Zgłosiłem się na rozmowę z dyrektorem, który przyjął ode mnie podanie, CV i pozostałe dostarczone przeze mnie dokumenty. Mój rozmówca zapewnił mnie, że w ciągu najbliższych trzech dni otrzymam odpowiedź, czy znajdę w tej szkole zatrudnienie.
Rzeczywiście po tych trzech dniach otrzymałem informację abym się zgłosił, ponieważ zostanę zatrudniony na zastępstwo za nauczycielkę, która odchodzi na urlop macierzyński. Bardzo się ucieszyłem, tym bardziej, że umowa miała zostać podpisana już od początku września. Kiedy zgłosiłem się do szkoły dowiedziałem się, że jednak mogę być zatrudniony dopiero po 30 dniach od daty pójścia na zwolnienie osoby, którą miałem zastąpić. Pani księgowa poprosiła abym przyszedł podpisać umowę w drugiej połowie września.

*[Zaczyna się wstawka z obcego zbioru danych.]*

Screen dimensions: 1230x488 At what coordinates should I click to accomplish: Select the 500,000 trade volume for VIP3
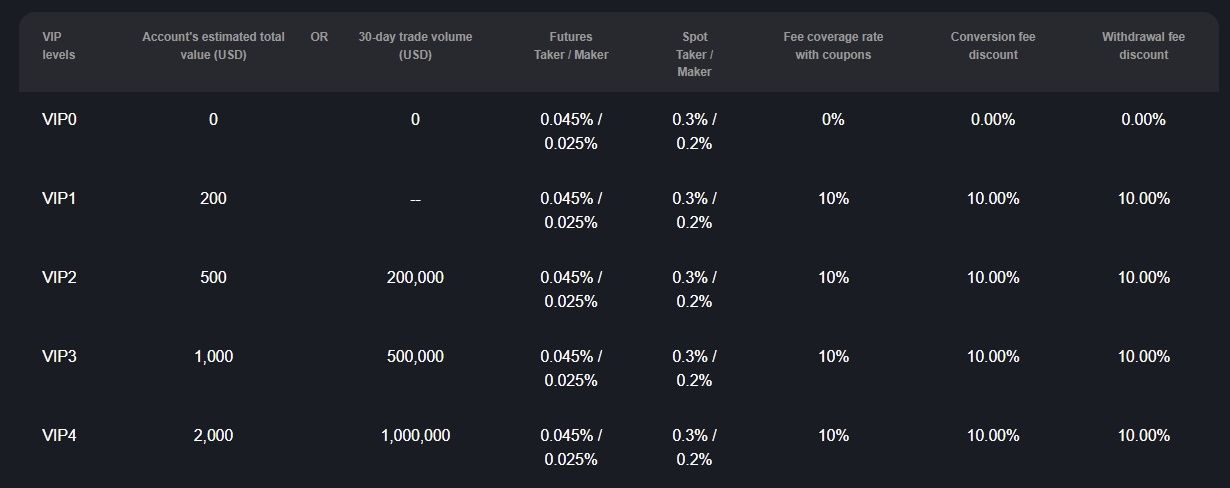tap(415, 356)
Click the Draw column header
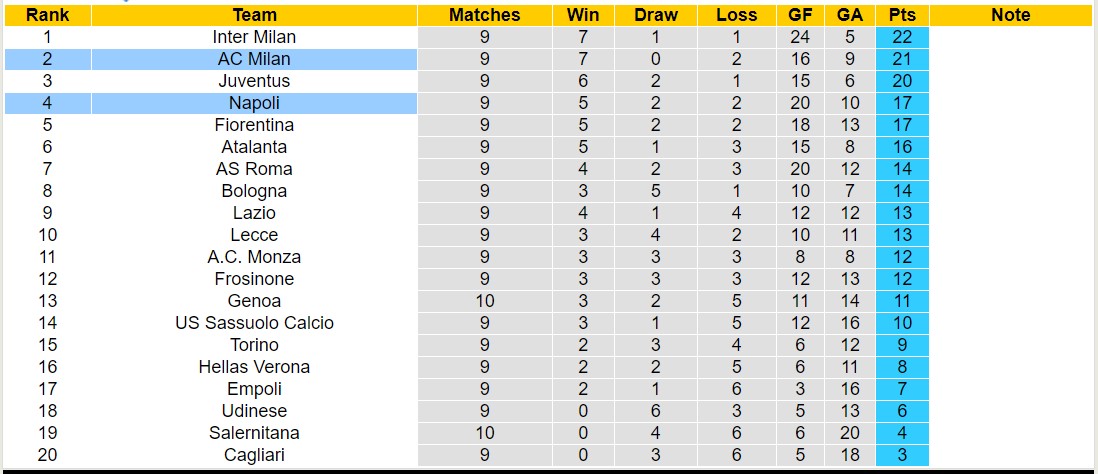 pyautogui.click(x=655, y=15)
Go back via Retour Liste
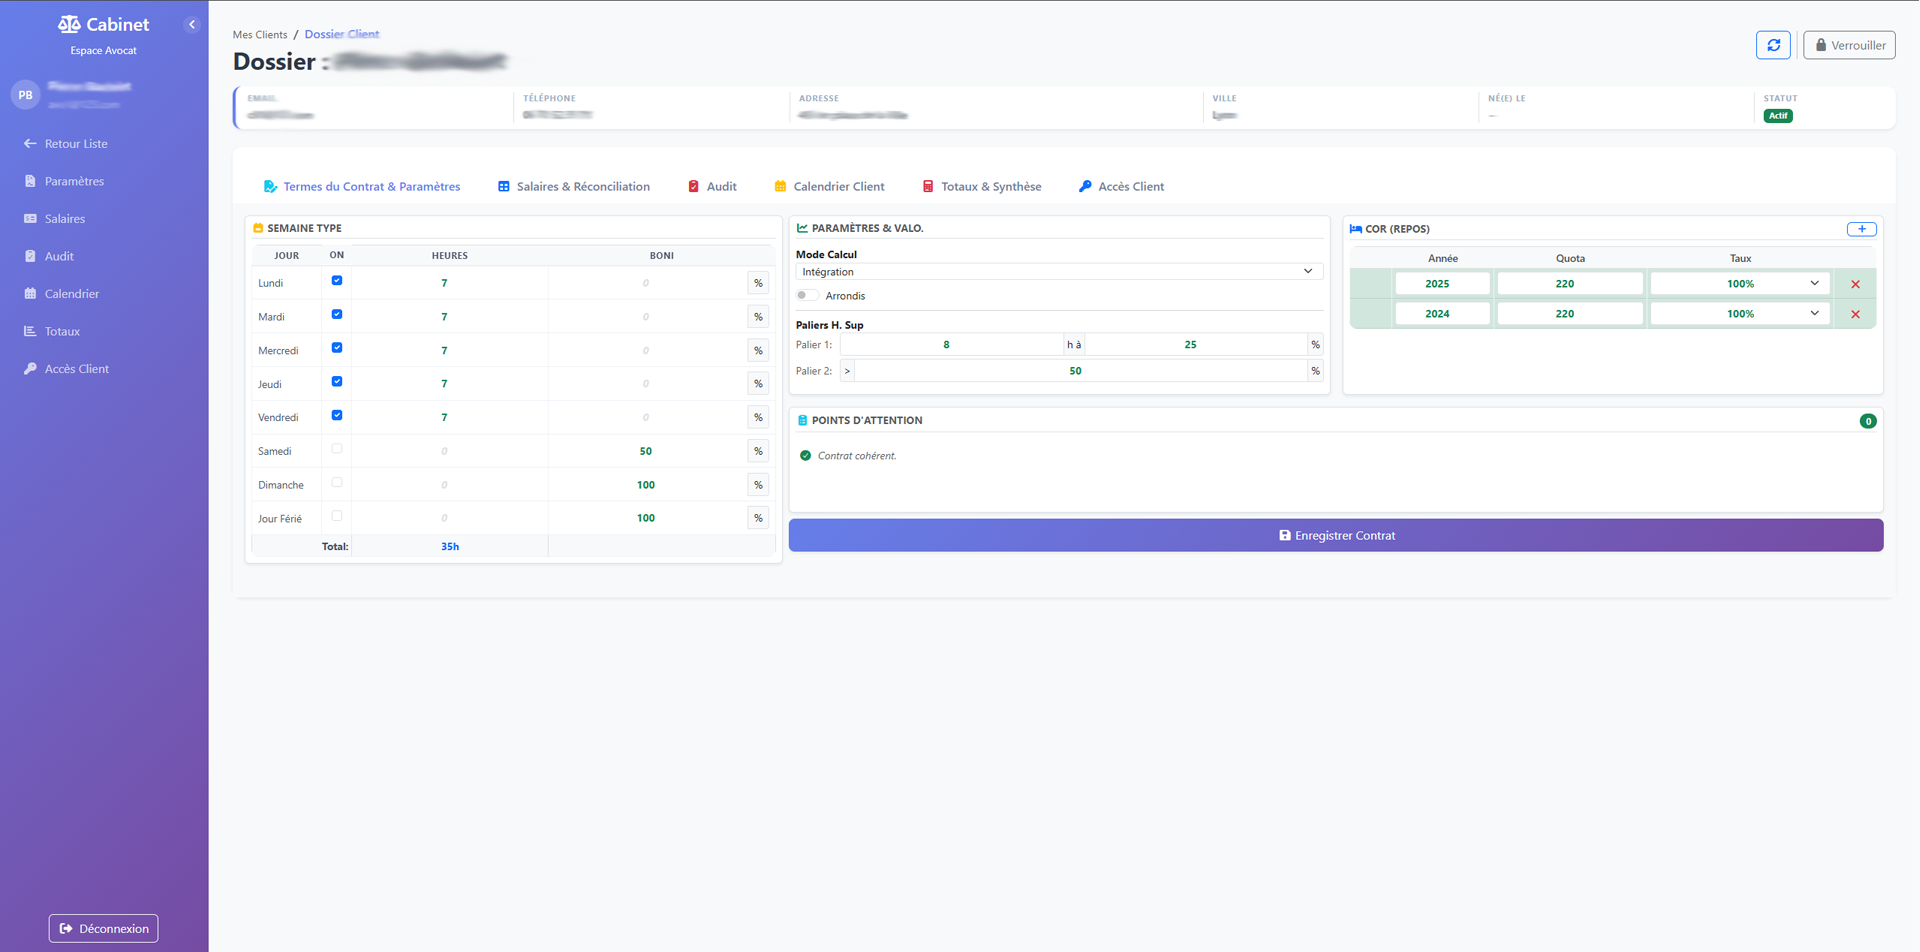The height and width of the screenshot is (952, 1920). [75, 144]
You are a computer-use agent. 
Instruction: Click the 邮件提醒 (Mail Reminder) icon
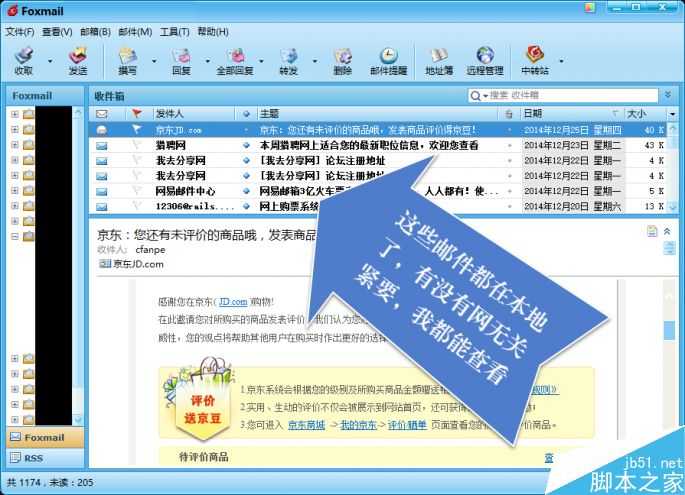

Tak jak ustaliliśmy przyszedłem w drugiej połowie września. Dowiedziałem się, że nauczycielka, która miała iść na urlop macierzyński, jeszcze nie złożyła zwolnienia. Poproszono, bym przyszedł w drugiej połowie października. Tak też zrobiłem i sytuacja po raz kolejny się powtórzyła.
Postanowiłem zapytać osobiście, kiedy nauczycielka wybiera się ostatecznie na zwolnienie. Okazało się, że dopiero z początkiem listopada. Wynikało z tego, że ja będę mógł podpisać umowę dopiero od grudnia. Przy okazji porozmawialiśmy o klasach, które prowadzi i ewentualnych problemach, jakie mógłbym napotkać.
Powtórnie do szkoły zgłosiłem się 14 listopada. Poszedłem do pani księgowej, która szeroko otwiera oczy i mówi do mnie, że niestety ale coś się zmieniło. Co takiego się mogło zmienić? – pytam. Musi pan porozmawiać z dyrektorem – słyszę w odpowiedzi.
Idę wiec do dyrektora , od którego słyszę, że jednak zdecydował się przyjąć kogoś o wyższych kwalifikacjach. Dyrektor zwodząc mnie prze kilka miesięcy na koniec stwierdził, że nie musi mi się tłumaczyć. Zapewne ma rację. Tylko czy w ten sposób zachowuje się poważna osoba?